Thanks. I checked if I deleted/created any restriction site during engineering the mutant. No I did not create or delete any. What could I do apart from sequencing?
Thanks,
R
First, did you check your transformants for inserts of the appropriate size? No sense sequencing anything until you're reasonably sure you've got something worth sequencing... You can do a restriction digest of your plasmid clone DNA and compare it to similarly digested vector-only DNA to see if you've got an insert of appropriate size, or do a PCR on your clone to detect the insert.
Why do you not want to do sequencing?
I will do the sequencing but was curious if there were other ways of knowing if my mutant insert is there. MY mutant was generated from the wild type insert, so I think there should be another way of knowing if the mutation that was generated by using standard PCR took effect in the "wild type' to give me my mutant insert.
R
You could pick a primer that has the missing base(s) at the 3' end. In a PCR reaction, this primer should fail, but it should work in the wild-type plasmid.
The problem with this approach is the possibility of false negatives -- PCR reactions that fail to produce an amplicon for reasons other than the missing 3' bases.

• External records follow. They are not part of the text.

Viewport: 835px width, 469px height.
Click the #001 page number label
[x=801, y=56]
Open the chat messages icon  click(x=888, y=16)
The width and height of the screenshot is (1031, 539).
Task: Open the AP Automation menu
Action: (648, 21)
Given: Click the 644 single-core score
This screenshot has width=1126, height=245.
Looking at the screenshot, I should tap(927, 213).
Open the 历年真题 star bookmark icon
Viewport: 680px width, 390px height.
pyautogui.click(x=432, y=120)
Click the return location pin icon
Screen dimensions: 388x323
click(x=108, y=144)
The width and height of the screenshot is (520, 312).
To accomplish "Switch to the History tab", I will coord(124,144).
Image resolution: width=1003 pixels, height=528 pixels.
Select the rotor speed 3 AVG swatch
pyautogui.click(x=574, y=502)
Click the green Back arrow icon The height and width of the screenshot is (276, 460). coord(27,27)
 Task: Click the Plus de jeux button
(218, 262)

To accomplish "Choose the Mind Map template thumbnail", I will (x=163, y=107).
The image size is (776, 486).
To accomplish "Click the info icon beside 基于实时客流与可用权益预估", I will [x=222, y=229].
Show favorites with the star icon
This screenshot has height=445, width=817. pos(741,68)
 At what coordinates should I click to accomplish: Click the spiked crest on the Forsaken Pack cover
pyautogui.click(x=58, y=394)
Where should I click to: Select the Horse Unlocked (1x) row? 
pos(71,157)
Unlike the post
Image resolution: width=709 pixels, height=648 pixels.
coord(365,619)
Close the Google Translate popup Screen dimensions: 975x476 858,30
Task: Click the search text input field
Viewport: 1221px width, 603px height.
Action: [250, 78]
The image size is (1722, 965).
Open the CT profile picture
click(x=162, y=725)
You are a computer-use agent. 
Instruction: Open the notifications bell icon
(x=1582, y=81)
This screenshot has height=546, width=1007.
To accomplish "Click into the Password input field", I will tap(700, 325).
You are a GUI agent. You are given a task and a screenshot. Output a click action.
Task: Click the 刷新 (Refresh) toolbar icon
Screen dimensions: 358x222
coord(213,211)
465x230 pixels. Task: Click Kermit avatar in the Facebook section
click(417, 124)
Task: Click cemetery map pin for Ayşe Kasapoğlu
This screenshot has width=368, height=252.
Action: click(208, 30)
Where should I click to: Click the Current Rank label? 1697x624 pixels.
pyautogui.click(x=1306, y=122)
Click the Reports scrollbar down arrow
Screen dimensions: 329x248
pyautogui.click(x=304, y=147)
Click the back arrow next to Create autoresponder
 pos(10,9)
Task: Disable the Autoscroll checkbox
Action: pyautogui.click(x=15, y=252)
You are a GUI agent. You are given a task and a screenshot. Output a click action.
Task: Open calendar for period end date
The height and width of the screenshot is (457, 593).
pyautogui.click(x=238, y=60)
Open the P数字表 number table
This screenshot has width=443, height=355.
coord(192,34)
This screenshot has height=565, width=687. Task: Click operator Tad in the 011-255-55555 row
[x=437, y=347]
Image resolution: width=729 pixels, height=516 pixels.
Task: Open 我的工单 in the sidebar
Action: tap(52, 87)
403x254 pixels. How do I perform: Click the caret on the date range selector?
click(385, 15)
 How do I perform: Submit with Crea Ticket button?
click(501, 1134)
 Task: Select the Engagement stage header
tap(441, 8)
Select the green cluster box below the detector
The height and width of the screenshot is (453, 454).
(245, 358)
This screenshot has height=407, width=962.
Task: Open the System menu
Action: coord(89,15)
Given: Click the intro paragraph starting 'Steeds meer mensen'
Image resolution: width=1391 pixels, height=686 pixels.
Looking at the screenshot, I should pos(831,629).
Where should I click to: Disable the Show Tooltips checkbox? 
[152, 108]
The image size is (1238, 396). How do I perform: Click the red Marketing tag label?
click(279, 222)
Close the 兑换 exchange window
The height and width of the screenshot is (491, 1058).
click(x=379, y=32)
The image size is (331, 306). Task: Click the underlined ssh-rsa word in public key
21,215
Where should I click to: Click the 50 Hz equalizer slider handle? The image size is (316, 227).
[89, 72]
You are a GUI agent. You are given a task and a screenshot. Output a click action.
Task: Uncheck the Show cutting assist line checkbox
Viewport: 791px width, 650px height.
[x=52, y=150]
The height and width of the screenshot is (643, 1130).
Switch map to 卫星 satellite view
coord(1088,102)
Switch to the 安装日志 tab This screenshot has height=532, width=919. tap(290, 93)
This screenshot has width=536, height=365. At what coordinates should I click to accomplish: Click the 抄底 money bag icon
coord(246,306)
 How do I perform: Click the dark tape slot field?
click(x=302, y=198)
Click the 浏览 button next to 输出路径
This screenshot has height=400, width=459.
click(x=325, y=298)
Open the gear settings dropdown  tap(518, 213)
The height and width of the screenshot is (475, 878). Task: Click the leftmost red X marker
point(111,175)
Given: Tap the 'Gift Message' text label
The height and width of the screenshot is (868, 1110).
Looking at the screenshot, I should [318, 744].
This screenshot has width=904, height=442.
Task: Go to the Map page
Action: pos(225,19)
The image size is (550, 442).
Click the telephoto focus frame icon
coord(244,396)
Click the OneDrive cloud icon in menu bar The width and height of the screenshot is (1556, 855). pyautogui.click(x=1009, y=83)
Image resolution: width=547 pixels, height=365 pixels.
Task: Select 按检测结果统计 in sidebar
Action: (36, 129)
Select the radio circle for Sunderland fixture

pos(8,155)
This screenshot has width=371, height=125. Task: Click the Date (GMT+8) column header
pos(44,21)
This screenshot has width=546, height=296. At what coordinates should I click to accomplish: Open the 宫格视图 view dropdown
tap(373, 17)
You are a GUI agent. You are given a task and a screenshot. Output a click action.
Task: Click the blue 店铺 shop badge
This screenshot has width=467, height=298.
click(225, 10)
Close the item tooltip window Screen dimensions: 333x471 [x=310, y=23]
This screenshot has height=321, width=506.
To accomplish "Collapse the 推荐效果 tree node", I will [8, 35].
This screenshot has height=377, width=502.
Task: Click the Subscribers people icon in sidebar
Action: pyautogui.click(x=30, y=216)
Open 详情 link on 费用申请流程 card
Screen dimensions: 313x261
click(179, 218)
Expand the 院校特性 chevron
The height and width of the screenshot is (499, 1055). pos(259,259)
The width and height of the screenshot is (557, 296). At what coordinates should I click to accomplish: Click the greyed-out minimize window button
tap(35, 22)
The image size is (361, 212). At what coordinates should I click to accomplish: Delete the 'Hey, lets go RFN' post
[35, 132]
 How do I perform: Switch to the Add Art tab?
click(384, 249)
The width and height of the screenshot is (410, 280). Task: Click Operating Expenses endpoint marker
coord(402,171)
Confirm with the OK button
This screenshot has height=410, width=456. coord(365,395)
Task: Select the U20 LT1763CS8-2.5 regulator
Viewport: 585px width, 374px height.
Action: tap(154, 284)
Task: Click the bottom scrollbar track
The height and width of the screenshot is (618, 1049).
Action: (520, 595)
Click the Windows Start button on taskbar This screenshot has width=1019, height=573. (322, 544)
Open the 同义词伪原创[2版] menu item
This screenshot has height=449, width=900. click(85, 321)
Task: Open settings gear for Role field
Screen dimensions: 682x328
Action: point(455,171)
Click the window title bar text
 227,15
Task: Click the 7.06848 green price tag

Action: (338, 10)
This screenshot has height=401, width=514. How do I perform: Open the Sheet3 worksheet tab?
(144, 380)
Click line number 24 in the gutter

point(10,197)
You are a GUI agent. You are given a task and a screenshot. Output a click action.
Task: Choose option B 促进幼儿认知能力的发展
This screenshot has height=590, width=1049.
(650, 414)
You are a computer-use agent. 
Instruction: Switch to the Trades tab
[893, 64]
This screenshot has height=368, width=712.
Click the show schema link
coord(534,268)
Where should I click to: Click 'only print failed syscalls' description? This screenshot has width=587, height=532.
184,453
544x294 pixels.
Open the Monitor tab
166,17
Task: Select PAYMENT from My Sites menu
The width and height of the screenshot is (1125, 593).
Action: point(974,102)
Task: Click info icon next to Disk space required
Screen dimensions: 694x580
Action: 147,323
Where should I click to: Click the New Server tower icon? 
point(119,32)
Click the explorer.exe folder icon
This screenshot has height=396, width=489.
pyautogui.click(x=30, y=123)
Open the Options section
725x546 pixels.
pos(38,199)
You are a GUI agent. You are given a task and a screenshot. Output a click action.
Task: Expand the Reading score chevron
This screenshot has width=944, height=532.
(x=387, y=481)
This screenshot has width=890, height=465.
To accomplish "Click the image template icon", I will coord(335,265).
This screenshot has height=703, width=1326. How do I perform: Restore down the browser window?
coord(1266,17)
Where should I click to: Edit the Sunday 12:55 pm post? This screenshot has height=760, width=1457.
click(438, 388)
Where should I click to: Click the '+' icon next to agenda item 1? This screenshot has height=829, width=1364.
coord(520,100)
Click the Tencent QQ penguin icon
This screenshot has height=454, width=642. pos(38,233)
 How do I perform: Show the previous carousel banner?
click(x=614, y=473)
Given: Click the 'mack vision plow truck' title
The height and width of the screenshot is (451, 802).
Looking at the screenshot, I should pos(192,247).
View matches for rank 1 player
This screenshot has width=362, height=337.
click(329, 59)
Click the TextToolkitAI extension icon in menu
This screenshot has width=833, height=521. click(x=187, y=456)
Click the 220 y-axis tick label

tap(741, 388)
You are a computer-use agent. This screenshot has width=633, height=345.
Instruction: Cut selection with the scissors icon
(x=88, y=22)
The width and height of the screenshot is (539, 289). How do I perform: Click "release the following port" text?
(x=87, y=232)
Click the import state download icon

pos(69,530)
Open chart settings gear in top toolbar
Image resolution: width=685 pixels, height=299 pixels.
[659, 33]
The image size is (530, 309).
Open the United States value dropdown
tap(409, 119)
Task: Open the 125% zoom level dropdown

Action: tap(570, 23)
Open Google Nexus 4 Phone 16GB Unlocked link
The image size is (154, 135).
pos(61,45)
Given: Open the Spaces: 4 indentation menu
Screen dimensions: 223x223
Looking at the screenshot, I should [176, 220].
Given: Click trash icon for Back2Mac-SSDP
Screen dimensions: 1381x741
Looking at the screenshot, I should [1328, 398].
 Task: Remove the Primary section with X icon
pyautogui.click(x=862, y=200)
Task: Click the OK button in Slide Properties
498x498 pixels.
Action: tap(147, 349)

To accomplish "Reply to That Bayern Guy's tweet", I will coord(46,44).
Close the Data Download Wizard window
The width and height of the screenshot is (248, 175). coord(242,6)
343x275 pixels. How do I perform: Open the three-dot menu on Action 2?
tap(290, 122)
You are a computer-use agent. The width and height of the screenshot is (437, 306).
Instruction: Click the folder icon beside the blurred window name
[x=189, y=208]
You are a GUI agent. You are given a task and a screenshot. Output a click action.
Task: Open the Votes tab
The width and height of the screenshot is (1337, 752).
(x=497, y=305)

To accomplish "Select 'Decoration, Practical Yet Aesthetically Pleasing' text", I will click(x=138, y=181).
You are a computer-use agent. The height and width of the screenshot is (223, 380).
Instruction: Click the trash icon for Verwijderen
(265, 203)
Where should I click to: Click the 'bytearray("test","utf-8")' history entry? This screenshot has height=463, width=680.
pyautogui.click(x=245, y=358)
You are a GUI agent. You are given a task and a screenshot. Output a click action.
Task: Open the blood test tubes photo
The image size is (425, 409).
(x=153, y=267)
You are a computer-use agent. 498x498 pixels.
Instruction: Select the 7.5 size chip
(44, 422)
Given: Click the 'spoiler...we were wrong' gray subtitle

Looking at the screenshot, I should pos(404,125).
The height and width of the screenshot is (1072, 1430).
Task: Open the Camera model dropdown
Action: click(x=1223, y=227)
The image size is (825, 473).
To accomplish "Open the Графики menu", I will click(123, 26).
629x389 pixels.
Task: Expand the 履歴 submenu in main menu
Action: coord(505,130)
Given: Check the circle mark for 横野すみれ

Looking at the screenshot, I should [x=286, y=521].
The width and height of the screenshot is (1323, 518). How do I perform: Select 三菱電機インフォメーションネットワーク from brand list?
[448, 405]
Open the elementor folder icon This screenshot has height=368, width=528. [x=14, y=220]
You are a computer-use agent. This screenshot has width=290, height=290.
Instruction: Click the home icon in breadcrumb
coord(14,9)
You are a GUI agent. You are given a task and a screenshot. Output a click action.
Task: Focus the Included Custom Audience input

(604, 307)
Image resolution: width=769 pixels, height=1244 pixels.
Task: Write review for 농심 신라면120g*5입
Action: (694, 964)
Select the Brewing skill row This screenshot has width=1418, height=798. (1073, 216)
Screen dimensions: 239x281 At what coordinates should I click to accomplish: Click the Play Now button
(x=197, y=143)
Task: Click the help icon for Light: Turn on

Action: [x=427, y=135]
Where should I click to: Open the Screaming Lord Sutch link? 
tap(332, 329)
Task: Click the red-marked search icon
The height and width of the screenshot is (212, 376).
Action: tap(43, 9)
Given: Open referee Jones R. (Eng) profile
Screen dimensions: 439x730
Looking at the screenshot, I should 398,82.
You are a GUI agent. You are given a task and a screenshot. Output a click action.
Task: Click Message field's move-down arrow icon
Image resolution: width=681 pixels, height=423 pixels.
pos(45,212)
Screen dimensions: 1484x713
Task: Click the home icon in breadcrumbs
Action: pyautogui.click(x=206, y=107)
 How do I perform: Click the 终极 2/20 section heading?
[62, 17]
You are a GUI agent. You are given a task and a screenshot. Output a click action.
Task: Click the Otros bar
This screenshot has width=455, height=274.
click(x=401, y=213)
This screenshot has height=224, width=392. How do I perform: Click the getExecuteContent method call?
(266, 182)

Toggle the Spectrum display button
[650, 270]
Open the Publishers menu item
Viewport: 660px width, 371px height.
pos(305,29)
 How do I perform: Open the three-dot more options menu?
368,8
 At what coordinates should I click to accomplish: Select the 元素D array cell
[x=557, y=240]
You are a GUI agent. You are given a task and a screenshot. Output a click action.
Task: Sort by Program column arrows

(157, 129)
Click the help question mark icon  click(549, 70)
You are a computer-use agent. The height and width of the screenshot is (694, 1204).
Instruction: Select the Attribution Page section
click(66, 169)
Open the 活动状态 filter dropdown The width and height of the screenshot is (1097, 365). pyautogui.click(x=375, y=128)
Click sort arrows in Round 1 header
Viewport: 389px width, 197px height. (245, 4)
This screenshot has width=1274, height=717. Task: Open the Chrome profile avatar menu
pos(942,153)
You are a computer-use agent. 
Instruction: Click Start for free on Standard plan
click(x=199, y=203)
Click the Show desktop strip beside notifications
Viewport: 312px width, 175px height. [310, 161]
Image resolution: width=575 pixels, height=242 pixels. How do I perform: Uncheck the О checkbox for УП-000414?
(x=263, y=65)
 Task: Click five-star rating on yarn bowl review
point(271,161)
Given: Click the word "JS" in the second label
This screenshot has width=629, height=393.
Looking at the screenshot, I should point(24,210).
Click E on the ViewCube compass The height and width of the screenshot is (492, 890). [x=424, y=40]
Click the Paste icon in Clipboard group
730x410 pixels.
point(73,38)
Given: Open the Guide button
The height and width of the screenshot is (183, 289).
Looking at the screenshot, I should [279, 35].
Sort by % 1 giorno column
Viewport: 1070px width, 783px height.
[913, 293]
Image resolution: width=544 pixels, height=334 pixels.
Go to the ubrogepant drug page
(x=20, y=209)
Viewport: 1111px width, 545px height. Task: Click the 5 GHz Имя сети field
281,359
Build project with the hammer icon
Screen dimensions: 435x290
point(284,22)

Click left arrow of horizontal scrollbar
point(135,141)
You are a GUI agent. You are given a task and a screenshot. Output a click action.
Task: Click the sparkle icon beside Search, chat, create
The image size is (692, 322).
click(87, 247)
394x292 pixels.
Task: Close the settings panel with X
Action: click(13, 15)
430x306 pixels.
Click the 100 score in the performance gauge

Thanks Homebrew. There is no missing base in the 3' end; just a substituted base. So if I use the primer whose 3' corresponds to the mutant, the mutant insert should be amplified. But this same primer should not amplify the wild type (as wild type has different 3'. Is that correct?
Thanks!
That's correct -- and the issue of false negatives still applies. Keep the PCR conditions tight and don't overdo it on the number of cycles, and you'll probably be okay as a screen. As a kind of control, you could buy two primers, one with the wild-type base in the 3' position and one with the mutant base there, and run both of them against your putative mutant, each coupled with the same third primer as partner -- one set should produce an amplicon, and the other should fail.